And so the slide actually is a -- it takes quarterly performance and annualizes it, Andrew. And so it's because we're trying to break it out across these key metrics that we found that that's the easiest way to show it. And that compares to when we talk about that growth, we're talking about year-over-year volume. So it's slightly different. I think the key theme here is more consistency than change in terms of the trends. If you look at the storage growth in the quarter, it rounded to 4%. It was a little -- it was 3.5%, actually. And we've been in that 3% range for the last -- since, I think it's 7, 8 quarters now. Some of the benefit was -- improvement was related to customer acquisition activity in International, just in terms of, as you know, kind of the old [indiscernible] terminology that we use when we acquire customers from other businesses, customer relationships we had, some of that flow-through from a timing of...

C. Richard Reese

Analyst · Andrew Steinerman with JPMorgan

And, Andrew, I think you sort of said it's just a good, strong quarter, how do we portraying? Look, we're positive about the business in the economy we operate in. It's a crappy world out there, okay? But we're not suggesting -- in fact, I am cautioning, that you don't take a strong storage quarter and try to project it forward that we're going to stay at these levels. I don't believe we will. I think we'll move up and down. We'll see this level again, I'm not saying that, okay? But it might not be next quarter or the quarter after. I think we're going to be hovering around the 3%, 3-ish range, give or take, 3.5%, 2.75%, hovering around there. And they round the different numbers, as you know. We'll be hovering around those ranges. And I think we can do that very well and so forth, but we're not talking about major acceleration here.

Operator

Operator

Your next question comes from the line of George Tong with Piper Jaffray.

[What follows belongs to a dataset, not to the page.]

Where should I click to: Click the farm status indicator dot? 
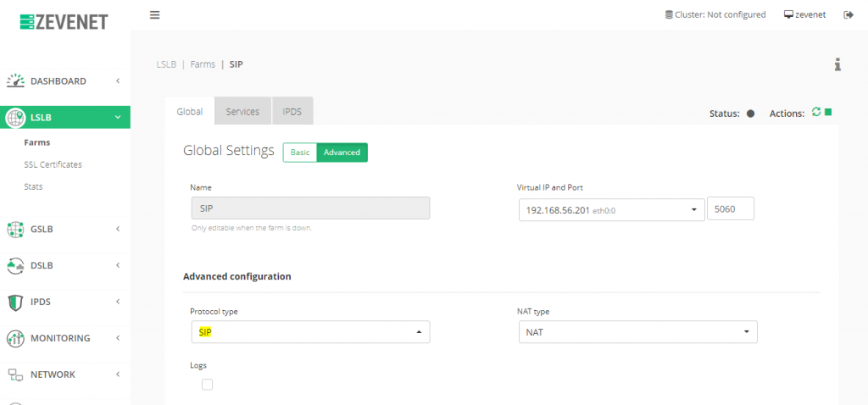[x=751, y=114]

George K. Tong - Piper Jaffray Companies, Research Division

Analyst · George Tong with Piper Jaffray

I just want to get some color on your acquisitions in Hungary, Switzerland and Turkey. How did the acquisitions position you from a market share perspective, and when can you expect to achieve market leadership in those countries?

C. Richard Reese

Analyst · George Tong with Piper Jaffray

In Hungary, it was a nice bolt-in and we already had market leadership there. It was just good economics. Switzerland, we've got leadership in everything except Geneva. And Turkey, we are a strong #2.

George K. Tong - Piper Jaffray Companies, Research Division

Analyst · George Tong with Piper Jaffray

Got it, that's very helpful. And could you give us a sense of how -- just globally, how activity-based core services performed and how much hybrid services contributed to growth?

C. Richard Reese

Analyst · George Tong with Piper Jaffray

[indiscernible] while I look [ph].

Brian P. McKeon

Analyst · George Tong with Piper Jaffray

Yes, I was thinking -- hybrid services were a -- were up solidly on a global basis. It wasn't -- it was probably a point or so of contribution net to our overall service growth. And that helped to moderate the -- basically helped to offset the continued moderate decline we've seen in service levels in places like the U.S. And, as Richard noted, I think the International...

C. Richard Reese

Analyst · George Tong with Piper Jaffray

Some acceleration in the International.

Brian P. McKeon

Analyst · George Tong with Piper Jaffray

International was not -- International had been growing quite well, and we saw that moderate somewhat. So that could be a leading indicator.

C. Richard Reese

Analyst · George Tong with Piper Jaffray

And as you know, we fully expect that our hybrid business, as it gets bigger and it's still growing well, will overcome other declines in the physical business. I'm not calling that turn yet, but this quarter, that pretty much happened. But again, I wouldn't say it's for sure it's going to happen next quarter or the one after. Still a little early to tell that we're drawing the lines yet, guys.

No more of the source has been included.